PERCEPÇÕES SOBRE A INFLUÊNCIA NA EDUCAÇÃO DE ALGUNS CLÁSSICOS DA SOCIOLOGIA: DURKHEIM, WEBER E MARX, POR FÁBIO LIMA

Apesar das diferenças teóricas, os três autores compartilham da ideia de que a educação é uma instituição social central no desenvolvimento da sociedade.
Entre os três pensadores citados, Émile Durkheim (2009) foi o único a produzir uma teoria própria para a educação. A sua teoria se desenvolve ao afirmar que a educação é um fato social específico, com natureza própria, e que, por conta disso, deve ser objeto de uma especificação da sociologia: a sociologia da educação. Para Durkheim, as práticas educativas não devem ser entendidas como isoladas de outras práticas sociais, sendo que elas se relacionam como um todo, integrando-se para um fim comum. Tal fim comum em que a educação se insere, como desenvolve o autor, está fortemente ligado ao que é comum à coletividade e a manutenção da estrutura social. Na constituição desse campo de pesquisa, principal contribuição de Durkheim, a educação deve ainda ser vista como uma instituição, onde existem regras socialmente partilhadas, recompensas e castigos, deveres e direitos, considerando ainda que existem pessoas que se beneficiam dessas regras (TURA, 2004).

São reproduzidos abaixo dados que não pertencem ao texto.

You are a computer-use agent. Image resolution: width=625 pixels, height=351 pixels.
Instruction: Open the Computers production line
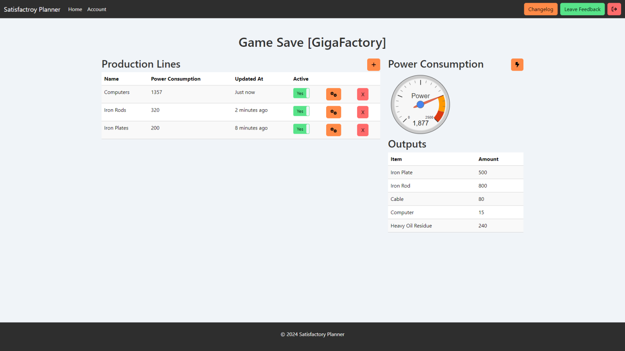[116, 92]
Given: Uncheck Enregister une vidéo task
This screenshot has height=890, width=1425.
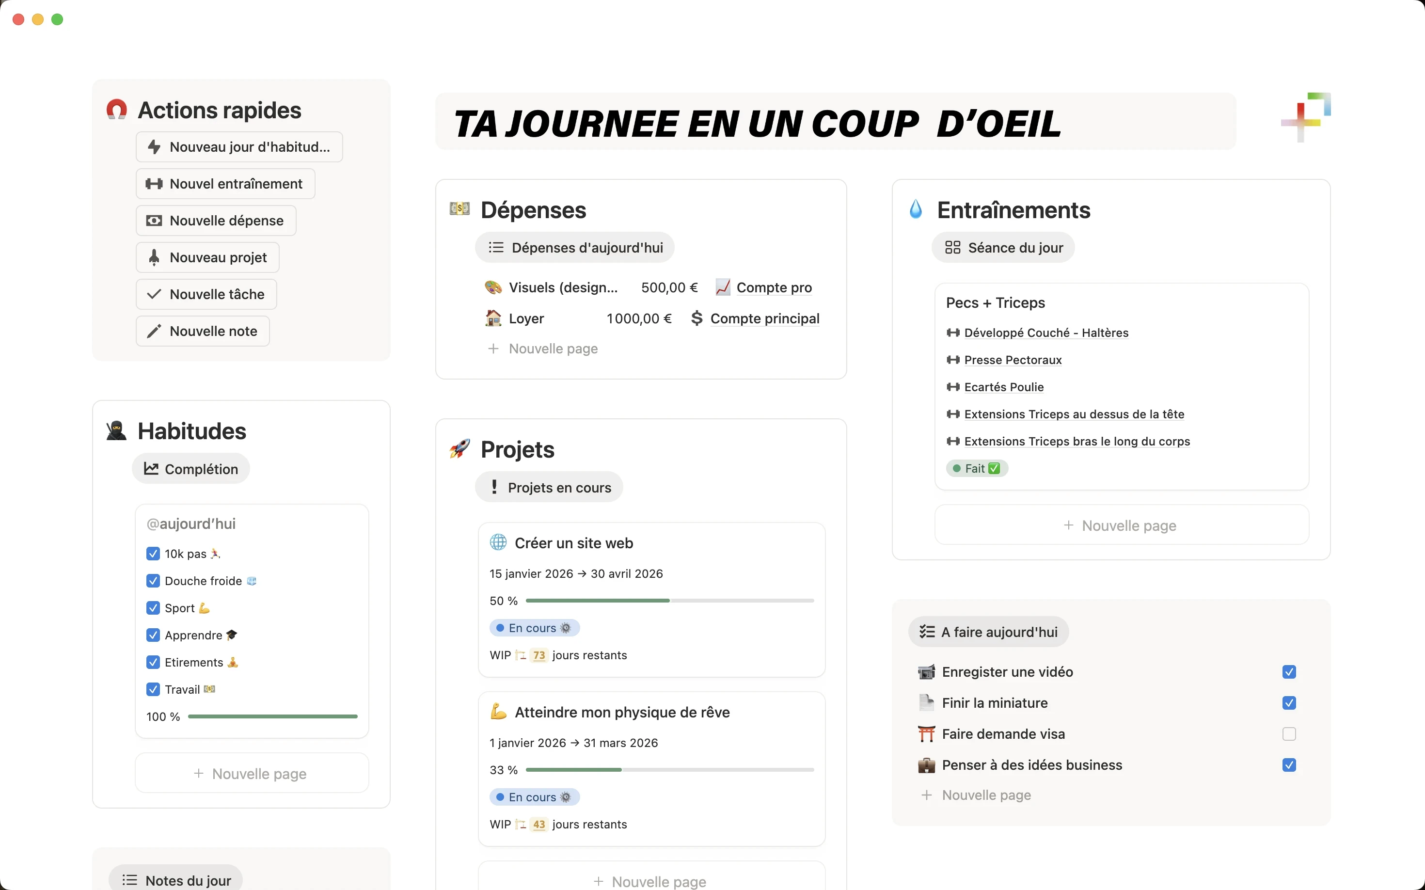Looking at the screenshot, I should [x=1288, y=672].
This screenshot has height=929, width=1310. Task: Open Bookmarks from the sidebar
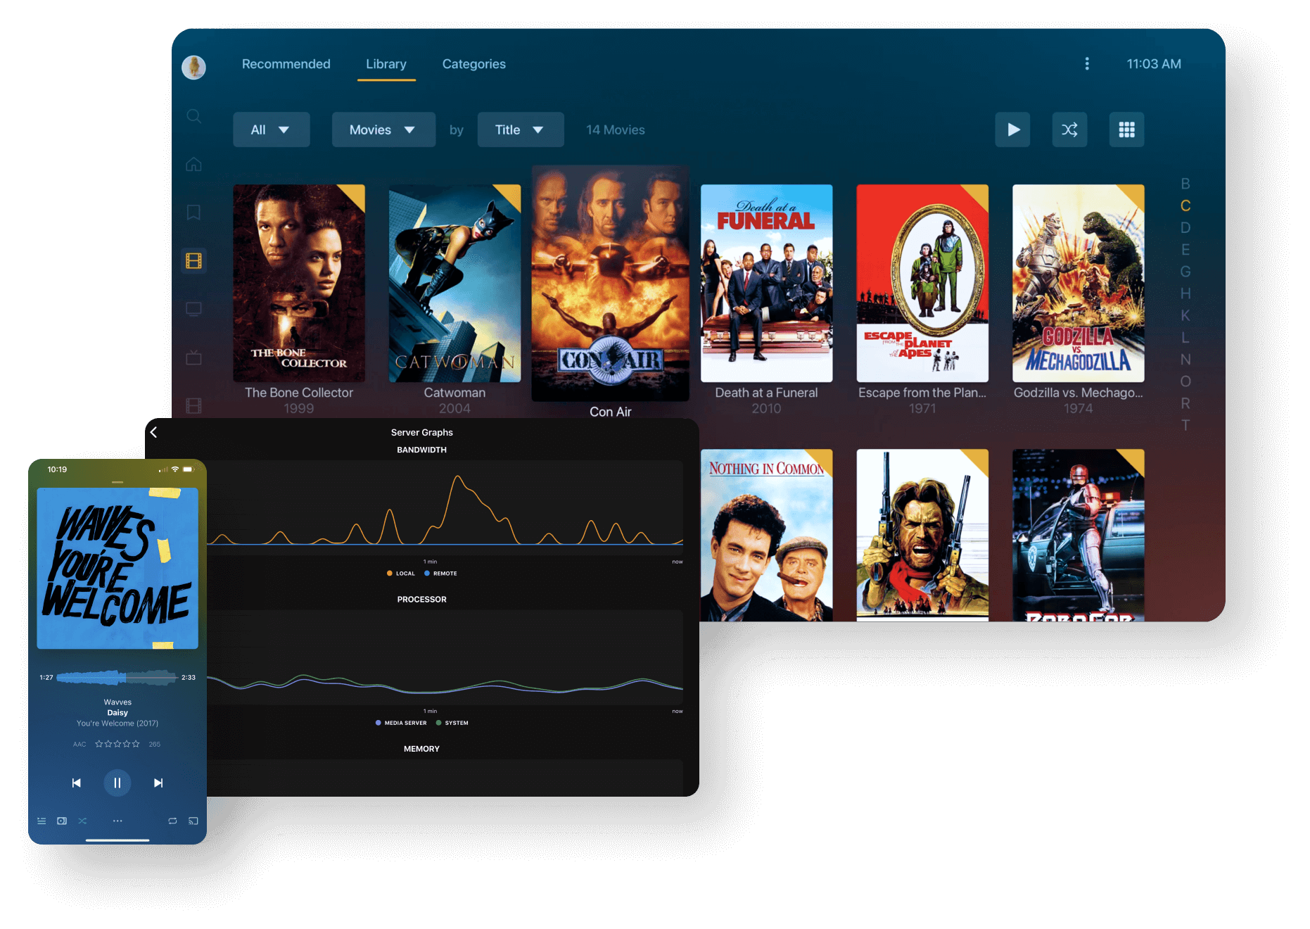point(194,213)
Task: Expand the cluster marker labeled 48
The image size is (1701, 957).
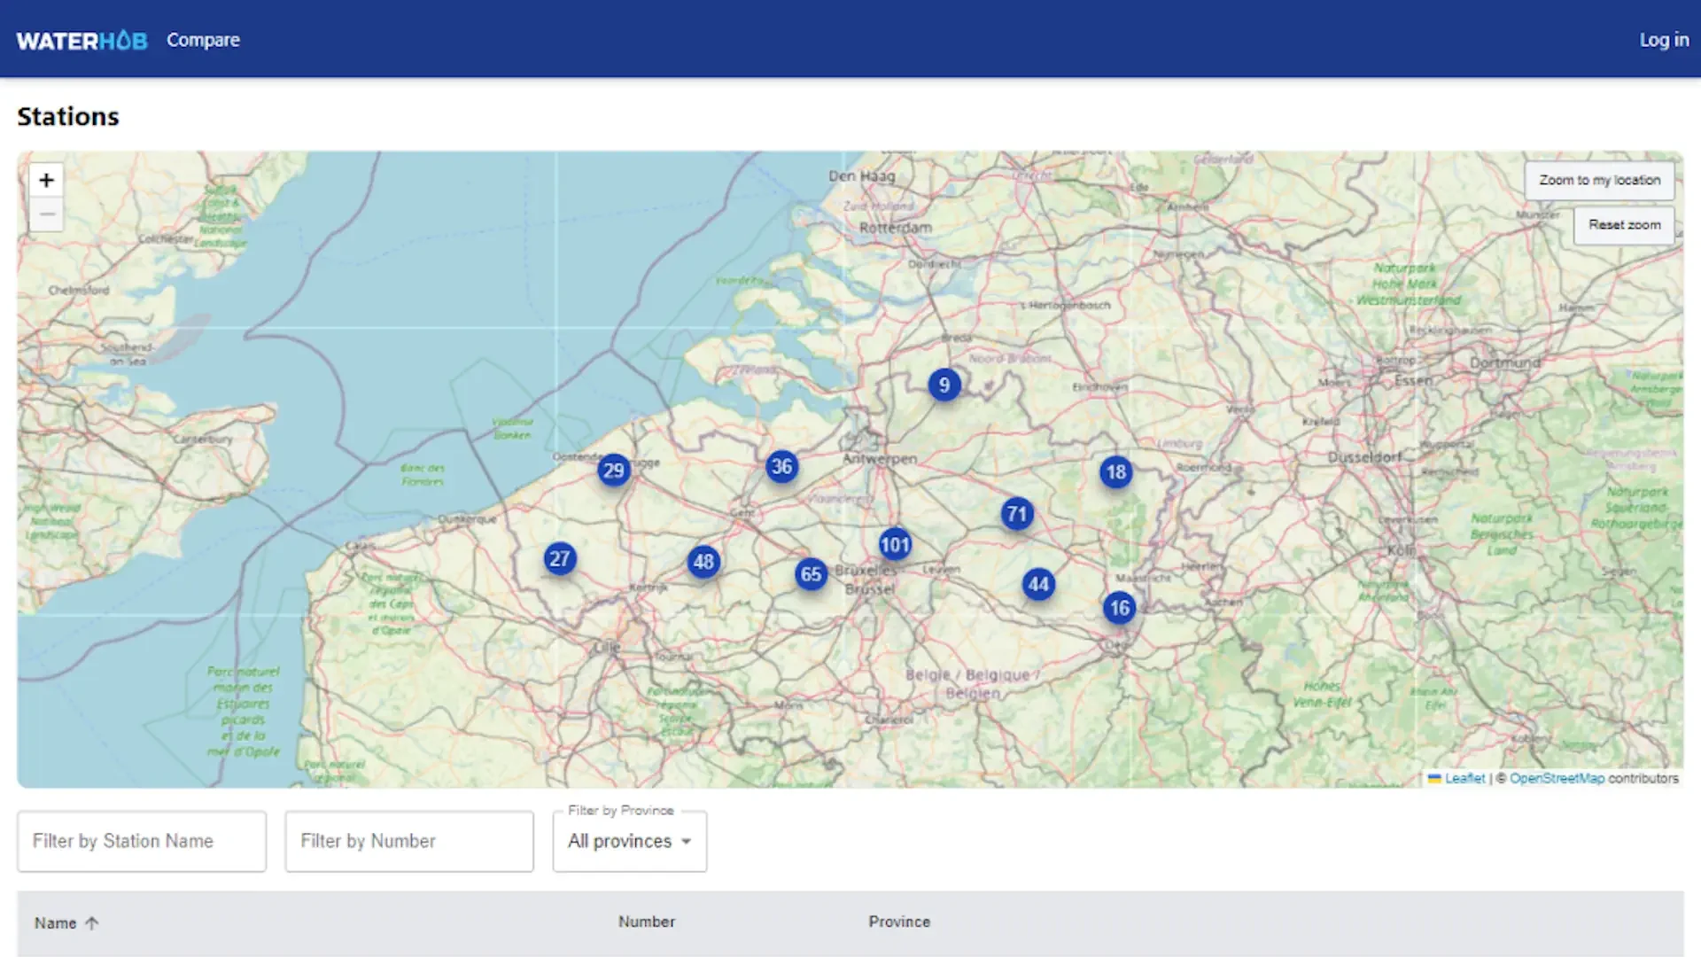Action: point(703,562)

Seguindo pelo pensamento durkheimiano, a ação exercida por um professor ou um sistema escolar sobre as gerações que ainda estão se formando tem por objetivo suscitar e desenvolver na criança certo número de estados físicos, intelectuais e morais, reclamados pela sociedade política no seu conjunto e pelo meio especial ao qual a criança, particularmente, se destina a ocupar (DURKHEIM, 2009). Seria então a educação a responsável por incutir os valores morais da sociedade e a responsável pela distribuição dos indivíduos no campo de trabalho segundo a necessidade dessa mesma sociedade, segundo escreve Félix Ortega (1999). Em tempo, vale destacar aqui, que os professores ou os pais não podem, segundo o pensamento de Durkheim, educar os seus filhos da maneira que quiserem, mas, por outro lado, devem apoiar a iniciativa pública da educação estatal em formar indivíduos de acordo os interesses da sociedade.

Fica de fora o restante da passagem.